Before taking an unfortunate detour into international co-production with 2017’s The Great Wall, Chinese cinematic maestro Zhang Yimou made a semi-autobiographical film called Coming Home. Although it’s set almost two millennia earlier, the director’s new Shadow could also bear that title. This time, though, the home that beckons is Chinese culture itself.
While Shadow is loosely based on historical events, the story’s mythic nature is announced not by the movie’s story but by its look. The ravishing costumes and sets are all in black, white, and watery shades of gray, as if they’d been conjured from Chinese calligraphy and ink paintings.
One of Zhang’s visual signatures is a billowing sheet of brightly colored cloth, a device that dates to 1990’s Ju Dou, set in a fabric dying plant. The closest equivalents in Shadow are seen in the king’s receiving chamber, outfitted with more than a dozen large banners. They’re emblazoned with black-on-white script, its loose penmanship as traditional as Lao Zai’s spare score, composed for venerable Chinese instruments.
In the film’s first half, the only bits of color are the characters’ pinkish skin and an occasional sprig of gray-green vegetation. Later, of course, there will be blood.
Shadow doesn’t rush to battle, unlike such earlier Zhang martial-arts spectaculars as Hero and House of Flying Daggers. The movie spends about an hour sketching the backstory and observing the machinations that will lead to war.
The saga begins in Pei, ruled by an unnamed king (Zheng Kai). Peace with a bordering country is assured by the king’s willingness to let the other nation rule the city of Jing, formerly part of Pei. The king even seeks to strengthen the alliance by marrying his strong-willed, also unnamed sister (Guan Xiaotong) to the son (Leo Wu) of the rival land’s General Yang (Hu Jun). The princess doesn’t like the idea.

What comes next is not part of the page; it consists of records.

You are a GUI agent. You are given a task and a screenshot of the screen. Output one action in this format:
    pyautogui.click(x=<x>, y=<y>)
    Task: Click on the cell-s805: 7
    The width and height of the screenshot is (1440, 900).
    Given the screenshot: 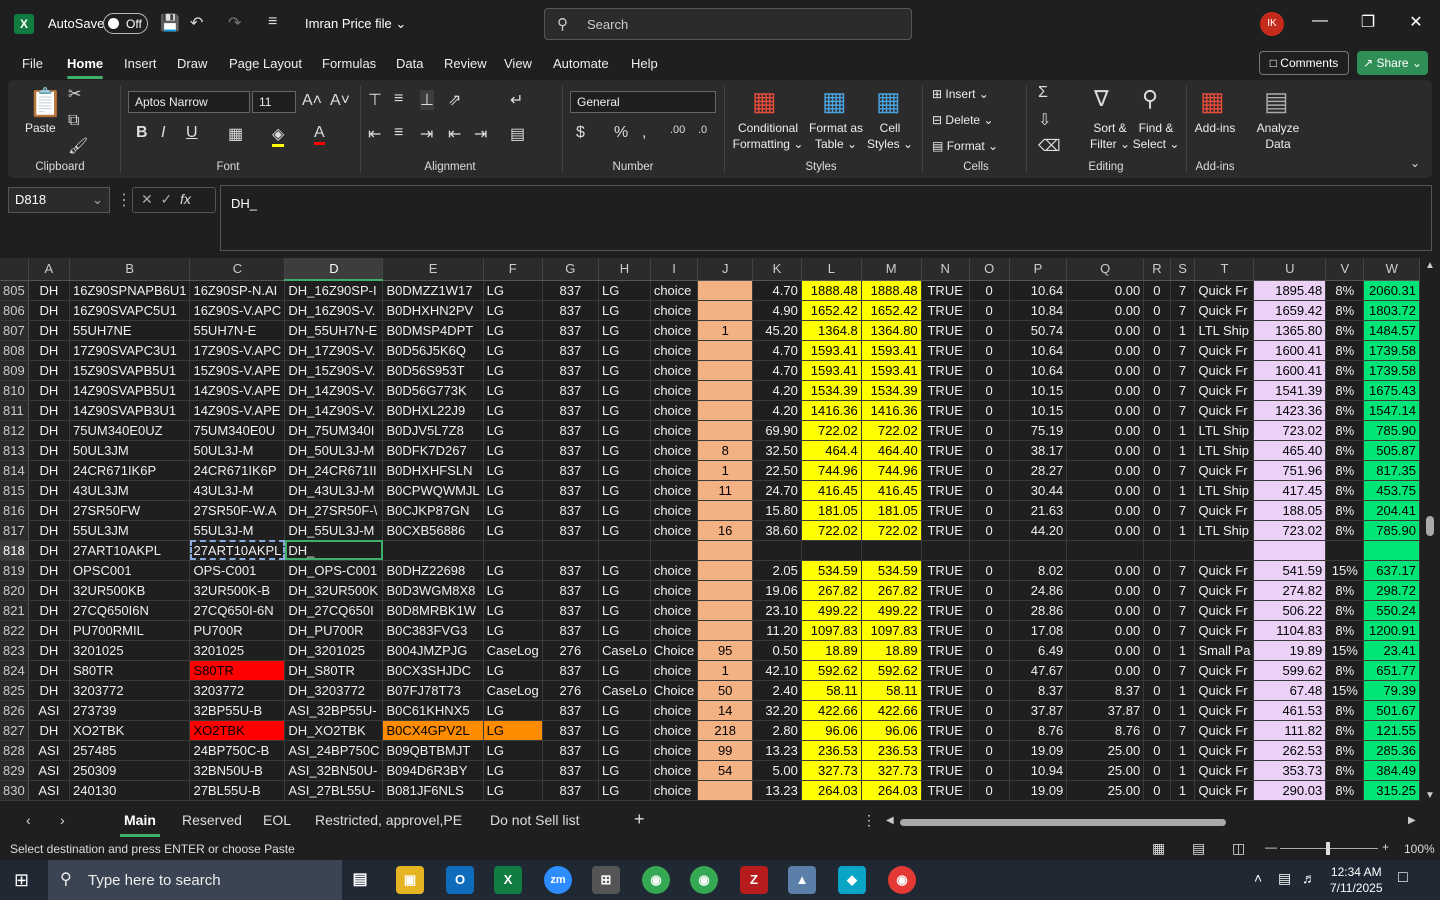 What is the action you would take?
    pyautogui.click(x=1183, y=290)
    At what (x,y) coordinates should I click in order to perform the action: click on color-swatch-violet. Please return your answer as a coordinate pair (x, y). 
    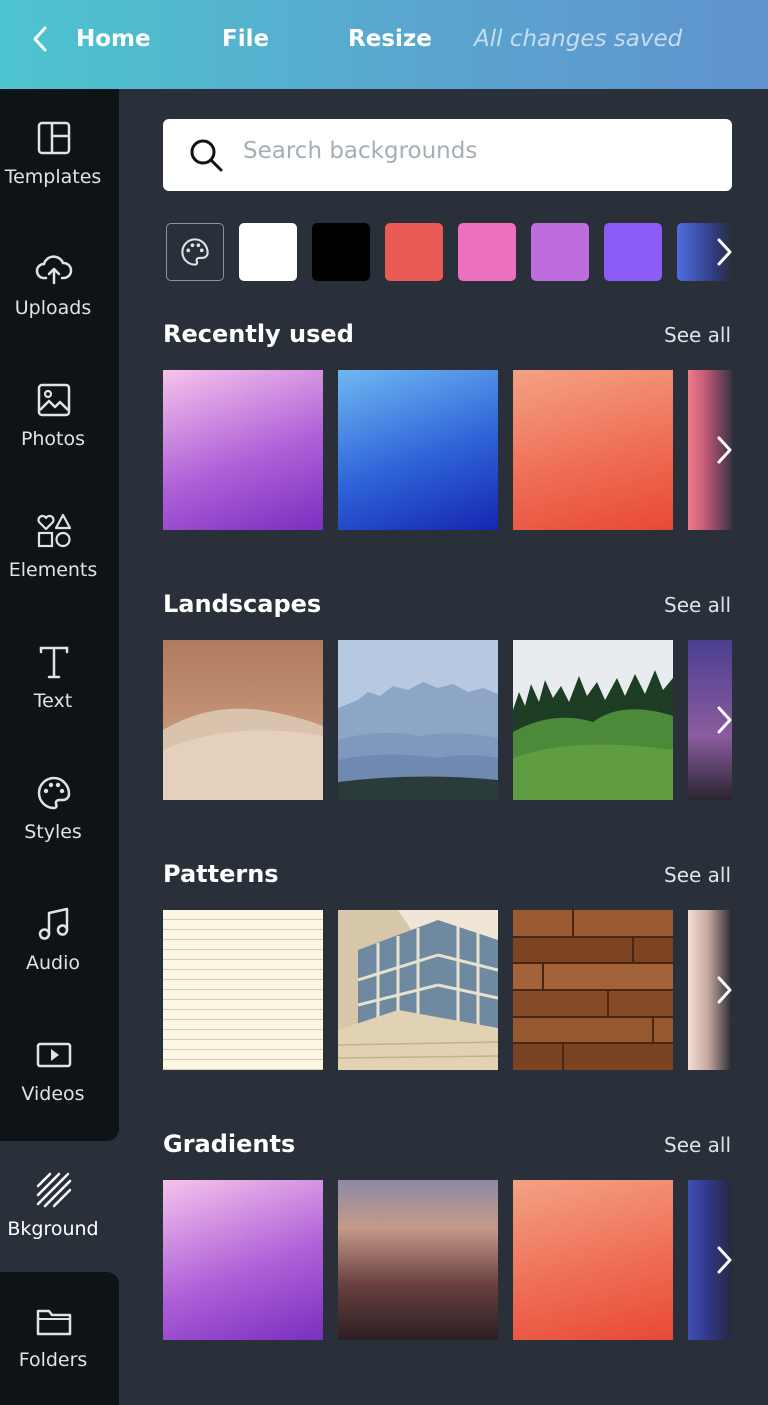
    Looking at the image, I should click on (633, 252).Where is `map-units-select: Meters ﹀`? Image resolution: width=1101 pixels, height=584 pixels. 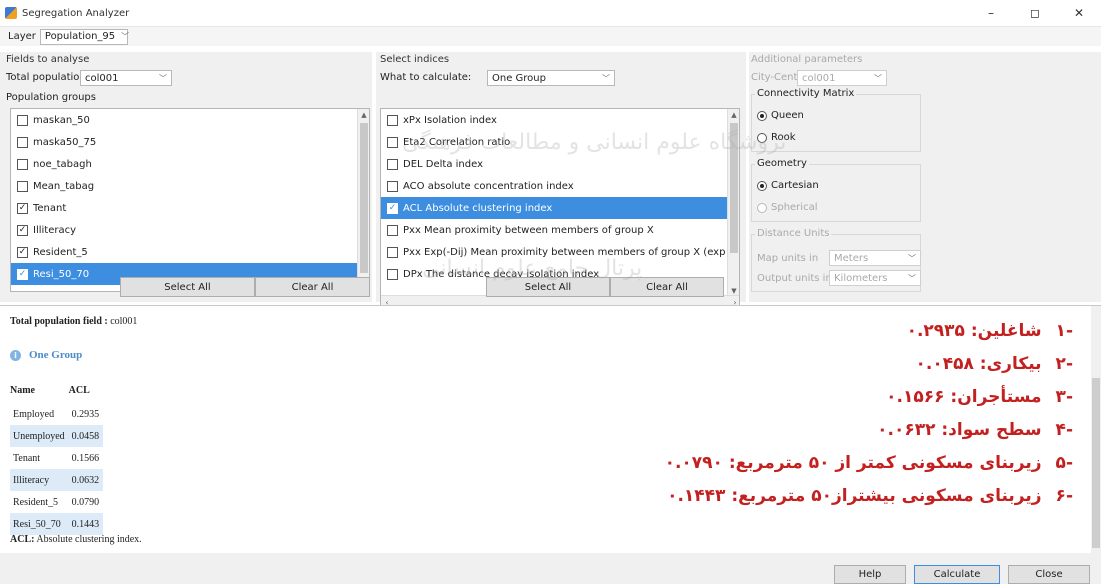
map-units-select: Meters ﹀ is located at coordinates (875, 258). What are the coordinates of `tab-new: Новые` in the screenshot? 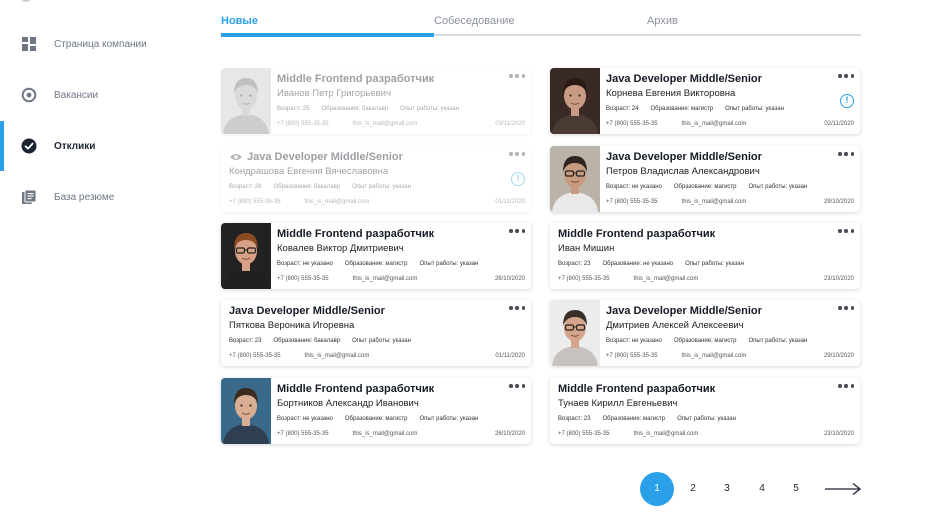 It's located at (240, 21).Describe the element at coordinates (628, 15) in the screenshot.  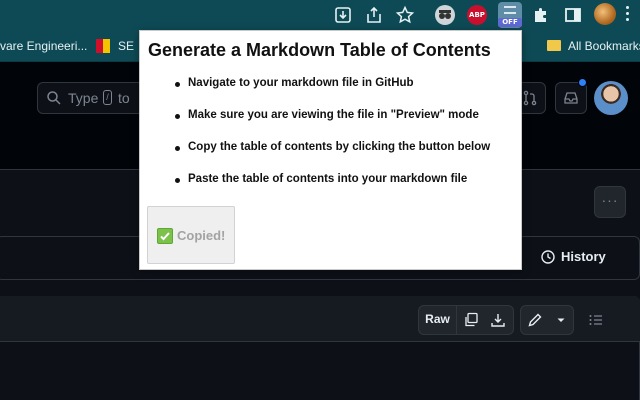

Neither does Pei’s war-hero military commander, Yu (a bearded Deng Chao). Yu was seriously wounded in a showdown with Yang, and may be dying. Almost no one at court knows that, because Yang has replaced himself with a double (also Deng, clean-shaven in this incarnation). The “shadow” is known privately as Jing, after the city where he was born, and which he hopes to liberate.
The only other person aware of the switch is Yu’s wife (Sun Li), who’s become perhaps too fond of the impostor. But the king is suspicious, especially after the shadow returns from meeting Yang with the alarming news that the general has agreed to a one-on-one duel whose prize is the city of Jing.
This setup seems plausibly historical, although it’s played out on fanciful sets. The immense subterranean chamber where Yu trains Jing in combat tactics has a large tai-chi (or yin-yang) symbol embedded in its mosaic floor — not the last time the circular emblem will feature prominently.
When Jing goes to fight Yang, the movie shifts toward fantasy. While perpetual rain offers a reasonable pretext for the nearly monochromatic color scheme, the action scenes feature wildly stylized choreography and such improbable weapons as umbrellas made of multiple swords. As the conflict expands beyond Jing and Yang, Pei’s princess assumes a part that’s stirring but outlandish.
Zhang, known for the feminism of his earlier films, doesn’t give the women central roles, but he does offer some playful tweaks of masculinity. The tai-chi symbol expresses the unity of supposed opposites, including male and female. Shadow doesn’t achieve that, but it does harmonize contrary impulses much more deftly than The Great Wall balanced Beijing and Hollywood.